Abortion should not be seen as a failure of individual or social responsibility. There are many reasons why women need abortions. But what holds true in all situations is that a woman will do whatever she must in order not to carry the pregnancy to term. She may wish that she had not become pregnant in the first place, although this is not always the case. For example, at the National Network of Abortion Funds (NNAF), after Hurricane Katrina we heard from many women whose pregnancies had been planned and desired, but whose lives had radically changed. Nor does it require a hurricane to turn a wanted pregnancy into one that is no longer welcomed. When a woman decides, for whatever reason, that she cannot continue a pregnancy, access to safe abortion is a blessing, as the Reverend Katherine Ragsdale said in 2007 speech delivered before an abortion clinic under siege from protestors.

If we continue to leave abortion out of the reproductive rights and health toolkit, we misunderstand the battle for women’s healthcare, become distracted from our agenda and cede the upper hand to our opponents. Dr. George Tiller, unwavering in his support for abortion rights and women’s autonomy, and ultimately murdered for his work by an antiabortion zealot, had great clarity about this point, saying, “Make no mistake, this battle is about self-determination by women of the direction and course of their lives and their family’s lives. Abortion is about women’s hopes and dreams. Abortion is a matter of survival for women.” Tiller’s public avowal of abortion rights as essential to women’s autonomy is an eloquent reminder of what we must do now.

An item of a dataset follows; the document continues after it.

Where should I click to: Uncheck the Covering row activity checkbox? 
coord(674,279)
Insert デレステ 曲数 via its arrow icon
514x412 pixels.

Contrary to Melinda Gates, debate about abortion is essential to achieving a consensus that women should be the ones with the power to make their own reproductive decisions.

It is past time for women’s health advocates to boldly affirm that safe, accessible and voluntary abortion is both a social and individual good and an essential aspect of basic human rights. The wall between abortion and contraception stands in our way. Let’s bring it down.

Marlene Gerber Fried
Marlene Gerber Fried

is professor of philosophy and faculty director of the Civil Liberties and Public Policy Program at Hampshire College. She is also a longtime reproductive rights activist and was the founding president of the National Network of Abortion Funds and the Abortion Rights Fund of Western Massachusetts.